- What you should do
Only the lines from the "Given: Open the Navigation menu" line through the last line of the material below belong in the answer, reproduced exactly and with no pictures.

- Excerpted data
━━━━━━━━━━━━━━━━━━━━━━━━━━━━━━

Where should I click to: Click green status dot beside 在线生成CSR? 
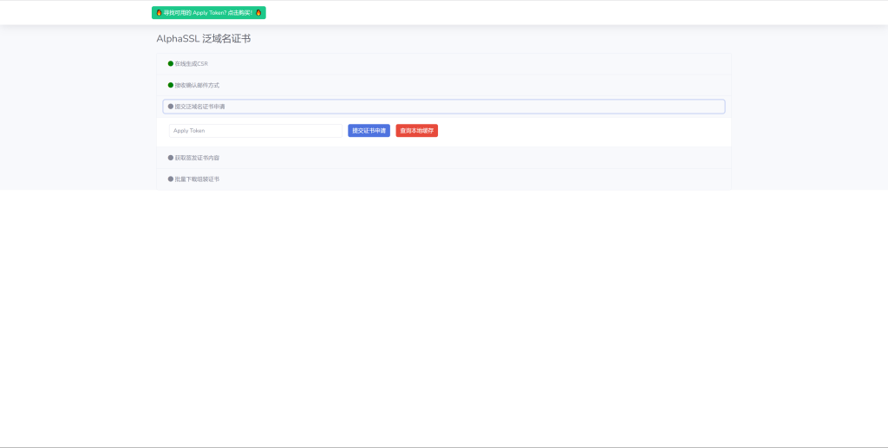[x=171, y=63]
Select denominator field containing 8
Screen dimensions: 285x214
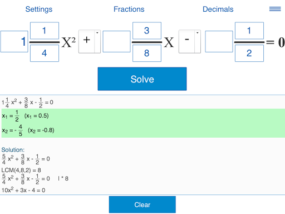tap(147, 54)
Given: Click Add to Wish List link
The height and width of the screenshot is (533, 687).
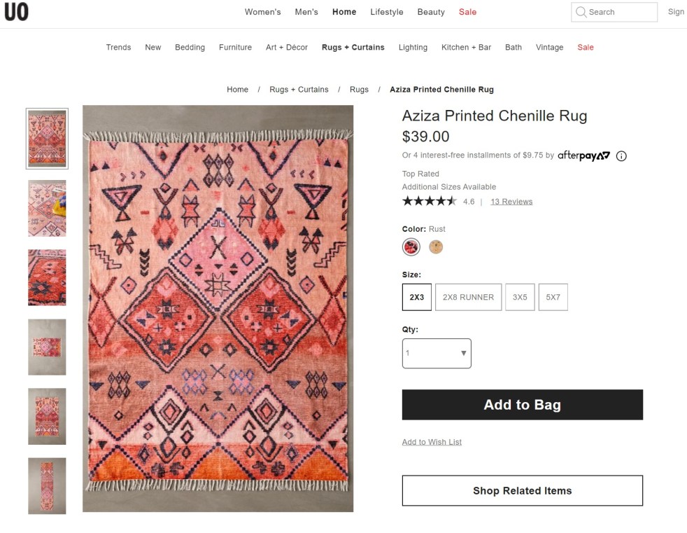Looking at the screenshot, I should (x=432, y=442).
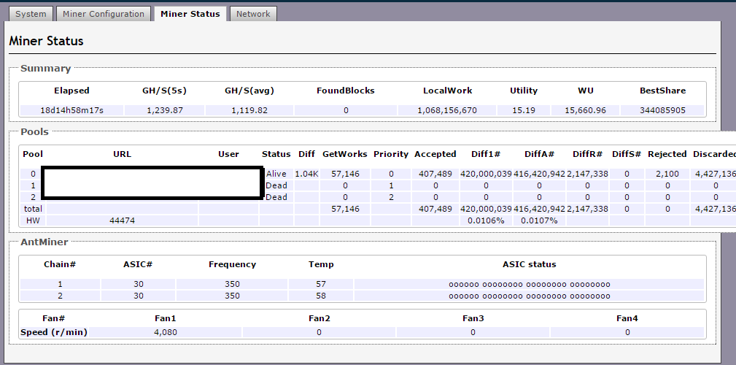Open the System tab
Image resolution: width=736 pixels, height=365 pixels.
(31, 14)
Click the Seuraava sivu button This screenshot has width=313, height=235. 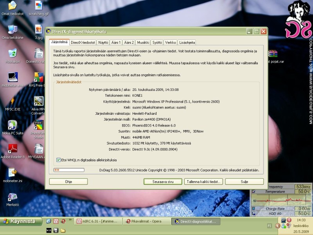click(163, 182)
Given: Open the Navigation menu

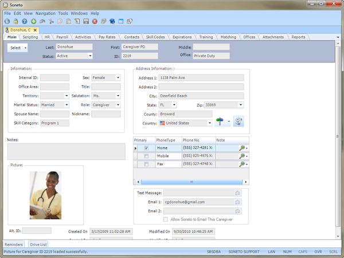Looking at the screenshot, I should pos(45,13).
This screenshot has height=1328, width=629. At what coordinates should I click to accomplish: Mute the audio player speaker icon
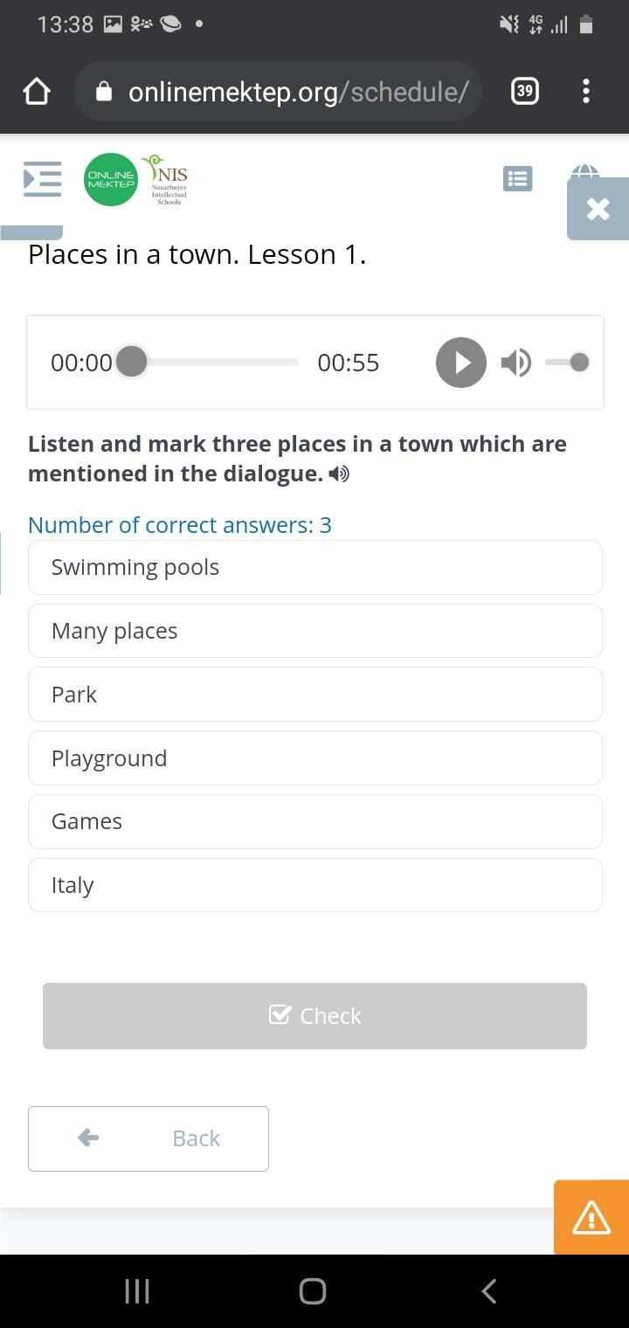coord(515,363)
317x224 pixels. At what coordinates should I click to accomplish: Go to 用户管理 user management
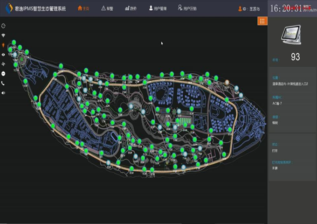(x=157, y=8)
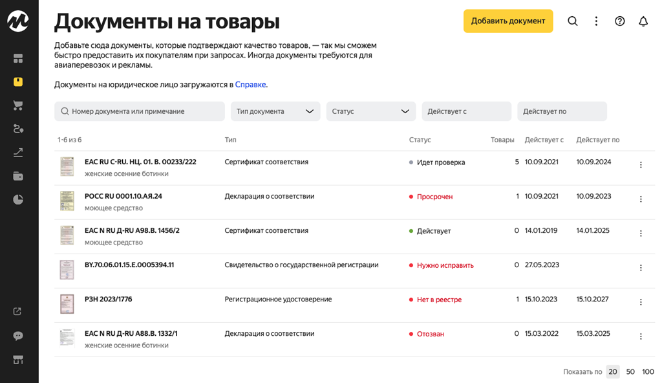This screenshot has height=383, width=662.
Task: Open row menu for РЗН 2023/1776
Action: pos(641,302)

━━━━━━━━━━━━━━━━━━━━━━━━━━━━━━

- Your solution
Given: Open the Navigation menu

Looking at the screenshot, I should pos(45,13).
This screenshot has height=1328, width=629. At what coordinates should I click to accomplish: Mute the audio player speaker icon
coord(515,363)
317x224 pixels. At what coordinates should I click to accomplish: Go to 用户管理 user management
(x=157, y=8)
This screenshot has height=383, width=662.
Task: Open row menu for РЗН 2023/1776
Action: pos(641,302)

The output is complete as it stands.